**Tasks to carry out**
A. According to the passage on the Modes of Transmission model, how many countries had completed or begun an MoT analysis as of 2012?
B. Write the next part of the passage on the Modes of Transmission model, starting after its final sentence.

═══ Source passage

Modes of Transmission Model

© UNAIDS 2010

To help optimize the allocation of resources in HIV prevention programmes, the UNAIDS/World Bank initiative ‘Know Your Epidemic – Know Your Response’ has been designed to facilitate programme managers to examine the sources of HIV infections in a country, which can then be used to guide prevention programme and data collection priorities.


The method for estimating sources of infection is the ‘Modes of Transmission’ model, a spreadsheet-based tool that uses inputs on the numbers of individuals in particular risk groups (sex workers, clients of sex workers, those with casual partnerships, etc.), HIV prevalence and behaviours among the groups and transmission risk associated with the behaviours to project the number of new infections in each group in the next year. It is one of the most frequently used tools across the world to inform HIV prevention programmes. To allocate resources in this way requires knowledge of HIV incidence in different populations, which is difficult to obtain in the field. As such mathematical modelling presents an alternative.

As of 2012, over 40 countries had completed or begun an MoT analysis.  A formal evaluation on the impact of the MoT on HIV prevention budget allocation has not been performed.  Concerns have been raised regarding the quality of the model outputs as well as limitations related to the data needs and interpretation of results. Considering the importance of the question and the far-reaching impact of this model, the HIV Modelling Consortium undertook the task of evaluating it.

══════
═══ Supplied material

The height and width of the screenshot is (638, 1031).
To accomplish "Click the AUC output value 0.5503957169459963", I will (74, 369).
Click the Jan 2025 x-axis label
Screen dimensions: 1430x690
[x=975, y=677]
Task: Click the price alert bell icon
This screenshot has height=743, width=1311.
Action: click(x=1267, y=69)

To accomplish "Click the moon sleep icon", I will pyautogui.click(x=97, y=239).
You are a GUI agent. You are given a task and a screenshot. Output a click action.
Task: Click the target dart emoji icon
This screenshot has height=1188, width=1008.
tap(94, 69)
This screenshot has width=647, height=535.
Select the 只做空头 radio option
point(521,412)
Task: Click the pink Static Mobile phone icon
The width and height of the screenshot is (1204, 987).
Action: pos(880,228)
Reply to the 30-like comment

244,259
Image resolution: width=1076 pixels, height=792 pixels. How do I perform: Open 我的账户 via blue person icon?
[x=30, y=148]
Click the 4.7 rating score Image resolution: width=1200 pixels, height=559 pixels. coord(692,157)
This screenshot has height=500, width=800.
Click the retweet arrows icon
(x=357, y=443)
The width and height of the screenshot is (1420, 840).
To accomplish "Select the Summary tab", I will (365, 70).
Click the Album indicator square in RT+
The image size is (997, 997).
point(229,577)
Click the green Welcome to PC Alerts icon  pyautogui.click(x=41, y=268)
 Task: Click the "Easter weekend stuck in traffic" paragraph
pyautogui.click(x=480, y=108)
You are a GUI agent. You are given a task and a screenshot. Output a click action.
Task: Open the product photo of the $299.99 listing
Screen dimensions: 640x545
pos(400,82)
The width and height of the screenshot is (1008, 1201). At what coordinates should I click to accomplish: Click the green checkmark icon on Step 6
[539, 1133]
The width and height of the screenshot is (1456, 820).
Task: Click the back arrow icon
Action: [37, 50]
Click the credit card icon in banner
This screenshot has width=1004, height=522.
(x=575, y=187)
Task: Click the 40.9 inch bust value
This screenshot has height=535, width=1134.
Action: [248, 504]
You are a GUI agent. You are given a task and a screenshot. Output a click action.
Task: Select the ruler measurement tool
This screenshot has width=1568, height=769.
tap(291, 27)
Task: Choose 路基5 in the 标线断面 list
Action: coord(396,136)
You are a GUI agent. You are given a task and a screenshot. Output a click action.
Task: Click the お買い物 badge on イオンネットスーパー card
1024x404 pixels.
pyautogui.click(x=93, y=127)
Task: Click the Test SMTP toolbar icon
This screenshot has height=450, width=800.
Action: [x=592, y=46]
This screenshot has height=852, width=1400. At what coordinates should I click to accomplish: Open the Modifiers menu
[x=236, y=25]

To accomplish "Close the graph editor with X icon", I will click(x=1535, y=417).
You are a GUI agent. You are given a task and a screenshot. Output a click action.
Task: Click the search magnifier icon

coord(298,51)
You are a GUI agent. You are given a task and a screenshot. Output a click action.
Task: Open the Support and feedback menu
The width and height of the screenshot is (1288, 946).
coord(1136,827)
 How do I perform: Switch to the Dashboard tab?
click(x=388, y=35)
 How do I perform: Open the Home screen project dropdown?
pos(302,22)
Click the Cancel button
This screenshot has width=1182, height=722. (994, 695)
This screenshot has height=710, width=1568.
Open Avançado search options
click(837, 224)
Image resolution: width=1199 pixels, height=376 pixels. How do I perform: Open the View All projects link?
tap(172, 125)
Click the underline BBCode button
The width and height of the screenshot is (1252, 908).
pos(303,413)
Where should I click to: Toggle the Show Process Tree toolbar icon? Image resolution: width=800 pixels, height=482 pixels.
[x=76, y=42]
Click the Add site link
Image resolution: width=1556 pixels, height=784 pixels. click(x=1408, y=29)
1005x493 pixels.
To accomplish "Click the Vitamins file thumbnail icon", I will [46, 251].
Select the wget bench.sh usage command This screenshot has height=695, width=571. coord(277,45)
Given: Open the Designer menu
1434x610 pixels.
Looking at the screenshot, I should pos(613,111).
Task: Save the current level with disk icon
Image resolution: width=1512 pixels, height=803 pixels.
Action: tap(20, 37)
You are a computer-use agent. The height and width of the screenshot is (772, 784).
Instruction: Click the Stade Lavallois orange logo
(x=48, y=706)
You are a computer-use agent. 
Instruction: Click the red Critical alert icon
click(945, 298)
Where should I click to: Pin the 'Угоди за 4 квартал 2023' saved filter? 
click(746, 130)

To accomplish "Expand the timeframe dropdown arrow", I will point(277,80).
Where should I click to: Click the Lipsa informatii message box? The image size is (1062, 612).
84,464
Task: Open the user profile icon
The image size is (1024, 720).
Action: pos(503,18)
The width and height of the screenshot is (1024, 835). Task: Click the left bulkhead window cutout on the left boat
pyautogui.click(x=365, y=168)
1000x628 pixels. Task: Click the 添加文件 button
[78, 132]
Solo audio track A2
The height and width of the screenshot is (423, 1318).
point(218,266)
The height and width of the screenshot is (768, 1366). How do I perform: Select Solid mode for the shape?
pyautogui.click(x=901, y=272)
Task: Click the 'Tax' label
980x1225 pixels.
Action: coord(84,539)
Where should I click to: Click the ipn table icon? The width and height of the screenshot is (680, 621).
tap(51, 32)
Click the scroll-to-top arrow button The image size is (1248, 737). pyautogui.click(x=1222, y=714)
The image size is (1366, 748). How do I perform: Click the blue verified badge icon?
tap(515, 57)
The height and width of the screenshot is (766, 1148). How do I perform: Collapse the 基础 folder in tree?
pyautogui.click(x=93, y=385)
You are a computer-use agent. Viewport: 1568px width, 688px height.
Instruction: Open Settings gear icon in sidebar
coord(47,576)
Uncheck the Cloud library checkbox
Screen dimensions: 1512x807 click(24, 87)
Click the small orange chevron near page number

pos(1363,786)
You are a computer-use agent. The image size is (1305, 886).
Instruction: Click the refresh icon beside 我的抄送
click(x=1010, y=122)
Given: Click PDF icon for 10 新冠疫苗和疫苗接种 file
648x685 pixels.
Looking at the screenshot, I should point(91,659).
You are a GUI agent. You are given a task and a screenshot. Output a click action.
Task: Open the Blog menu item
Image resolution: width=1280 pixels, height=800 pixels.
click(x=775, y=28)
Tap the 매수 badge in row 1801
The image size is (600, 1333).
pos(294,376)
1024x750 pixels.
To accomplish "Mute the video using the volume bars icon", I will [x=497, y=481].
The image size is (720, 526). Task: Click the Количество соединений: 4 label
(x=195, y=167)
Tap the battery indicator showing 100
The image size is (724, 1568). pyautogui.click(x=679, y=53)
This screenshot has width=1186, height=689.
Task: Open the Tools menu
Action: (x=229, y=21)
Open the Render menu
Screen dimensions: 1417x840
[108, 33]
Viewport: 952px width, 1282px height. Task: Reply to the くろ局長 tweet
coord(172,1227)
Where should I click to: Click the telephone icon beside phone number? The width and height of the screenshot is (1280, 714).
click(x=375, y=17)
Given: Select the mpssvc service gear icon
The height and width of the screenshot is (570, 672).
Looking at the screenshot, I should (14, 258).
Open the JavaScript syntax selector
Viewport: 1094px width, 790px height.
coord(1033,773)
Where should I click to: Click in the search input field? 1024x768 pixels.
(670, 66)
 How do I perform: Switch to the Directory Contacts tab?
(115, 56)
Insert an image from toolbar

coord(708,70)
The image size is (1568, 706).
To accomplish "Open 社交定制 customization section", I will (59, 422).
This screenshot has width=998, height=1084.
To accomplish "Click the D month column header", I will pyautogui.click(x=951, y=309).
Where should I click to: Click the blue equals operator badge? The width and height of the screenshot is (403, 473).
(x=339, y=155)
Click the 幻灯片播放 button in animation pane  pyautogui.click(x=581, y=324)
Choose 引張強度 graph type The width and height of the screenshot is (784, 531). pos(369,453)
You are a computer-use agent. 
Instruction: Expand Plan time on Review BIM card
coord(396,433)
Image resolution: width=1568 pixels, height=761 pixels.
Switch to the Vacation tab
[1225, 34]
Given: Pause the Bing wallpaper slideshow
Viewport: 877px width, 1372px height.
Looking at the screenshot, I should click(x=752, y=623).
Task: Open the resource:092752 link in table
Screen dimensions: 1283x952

══════

**Answers per task**
A. Over 40 countries.

B.
A meeting was held in April 2011 gathering modellers, demographers and epidemiologists familiar with the MoT to present work on the model and discuss its limitations. Following this, the Consortium commissioned a number of research projects (see RFAs listed on the right hand side of the page) to further explore some of the key issues raised during the meeting with a vision to update or revise the model in the near future.


The commissioned work has reached its final phase of completion and the findings and insights obtained have been summarized and reviewed by all of the groups involved (see references listed below). Further to the recommendations from the research groups, the HIV Modelling Consortium Secretariat has begun to develop a proposal for a revised model that takes into consideration data constraints and programmatic needs.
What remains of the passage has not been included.